WHAT IS NEEDED: In the entries that follow, the first line to write out is the one containing "Task: Click the QUAY LẠI button", and the last is the one containing "Where should I". Reproduce that stretch exactly, with nothing before or after it.

PROVIDED ENTRIES:

──────────

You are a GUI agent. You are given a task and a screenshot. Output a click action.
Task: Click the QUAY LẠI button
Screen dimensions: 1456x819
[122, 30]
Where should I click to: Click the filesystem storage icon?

──────────

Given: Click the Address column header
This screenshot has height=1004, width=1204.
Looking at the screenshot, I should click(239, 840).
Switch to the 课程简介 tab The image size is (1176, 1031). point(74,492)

──────────

EXERCISE RESULT:
Task: Click the QUAY LẠI button
Screen dimensions: 1456x819
[122, 30]
Where should I click to: Click the filesystem storage icon?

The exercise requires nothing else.